Analizar: entender antes de actuar
Cuando se detecta un punto de mejora, lo analizamos con el equipo y con el cliente. Necesitamos saber qué ha pasado, por qué y qué impacto puede tener.
El análisis es lo que permite que cada mejora sea sostenible, y no un parche momentáneo.

Mejorar: actuar con criterio y rapidez
La mejora continua no es una teoría. Es un hábito. Ajustamos procesos, reforzamos equipos, revisamos cargas de trabajo, rediseñamos rutinas o proponemos cambios cuando son necesarios.
Y lo hacemos siempre escuchando al cliente, porque ninguna mejora tiene sentido si no responde a una necesidad real.
Controlar: garantizar la estabilidad del servicio en el tiempo
Una vez implantadas las mejoras, las monitorizamos para asegurarnos de que funcionan a largo plazo. Este control evita retrocesos, asegura consistencia y permite que el servicio siga creciendo en calidad con el paso del tiempo.
En Serlimar, controlar no es “recordar incidencias”, es garantizar que el servicio evoluciona.
ISO 9001: el sistema que respalda nuestra forma de trabajar
Nuestro modelo de control y seguimiento no nace solo de la experiencia (que también es extensa). Está respaldado por un sistema de gestión de calidad certificado ISO 9001, que garantiza que toda la metodología se ejecuta de forma estructurada, trazable y auditada.
Esto aporta seguridad, coherencia y una forma de trabajar que no depende de intuiciones, sino de procesos sólidos.
La figura responsable de sostenibilidad y calidad
La calidad en Serlimar no es responsabilidad de un único rol, pero sí existe una figura dedicada a integrar sostenibilidad, calidad y servicio. Su función es asegurar que todas las acciones están alineadas con los estándares B Corp, con ISO 9001 y con el propósito de la compañía.

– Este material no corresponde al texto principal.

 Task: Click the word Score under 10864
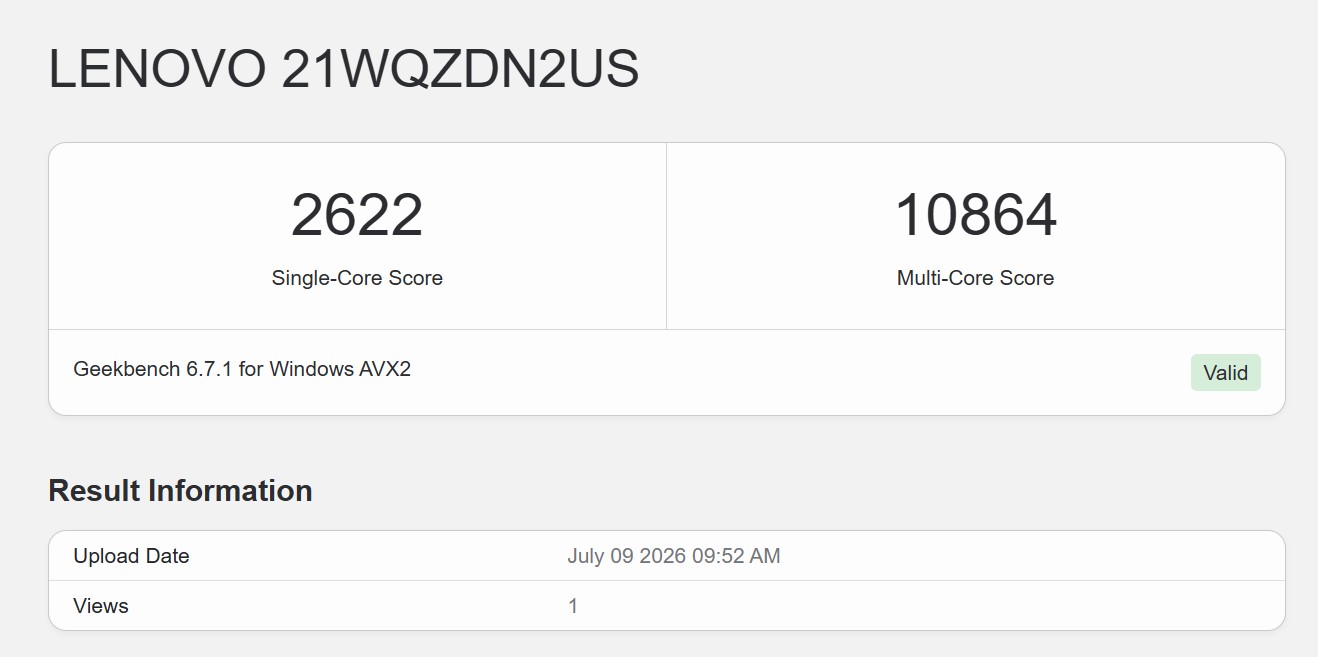tap(1027, 278)
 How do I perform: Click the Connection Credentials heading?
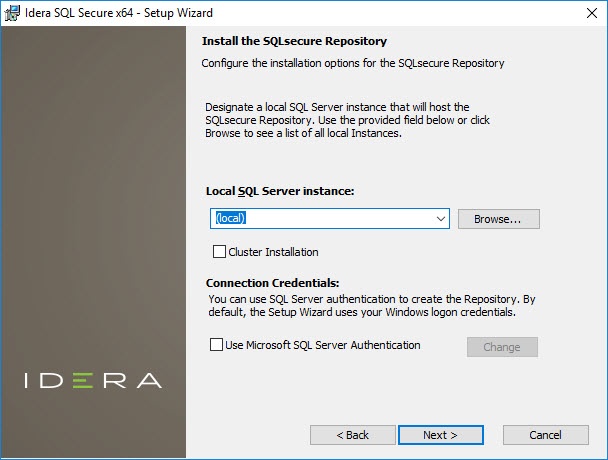tap(273, 283)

Esto nos permite tomar decisiones con perspectiva: operativa, humana, social y ambiental.

La importancia de escuchar: reuniones, seguimiento y mejora compartida
Un servicio de limpieza que no escucha es un servicio incompleto. Por eso mantenemos reuniones periódicas con cada cliente. No solo para reportar resultados, sino para entender inquietudes, revisar expectativas, anticipar necesidades y detectar oportunidades de mejora.
A veces, una conversación permite identificar algo que ni siquiera ha llegado a convertirse en incidencia.
Escuchar también es parte de la calidad.
Una visión a largo plazo que se traduce en confianza
La combinación de metodología, datos, seguimiento y escucha hace que nuestros clientes tengan una experiencia estable, previsible y de calidad. No porque no existan incidencias, en cualquier entorno profesional pueden aparecer, sino porque existe un sistema diseñado para gestionarlas, aprender de ellas y evitar que se repitan.
Eso es lo que marca la diferencia.
El control y el seguimiento son nuestra forma de crear futuro
La satisfacción del cliente no depende de un día concreto, ni del precio, ni de un informe puntual. Depende de cómo se gestiona el servicio todos los días. De cómo se mide, cómo se controla y cómo se mejora. En Serlimar creemos en una limpieza profesional que aporta valor, que escucha, que se anticipa y que evoluciona.
Porque ofrecer calidad también significa acompañar, entender y crecer junto a cada cliente.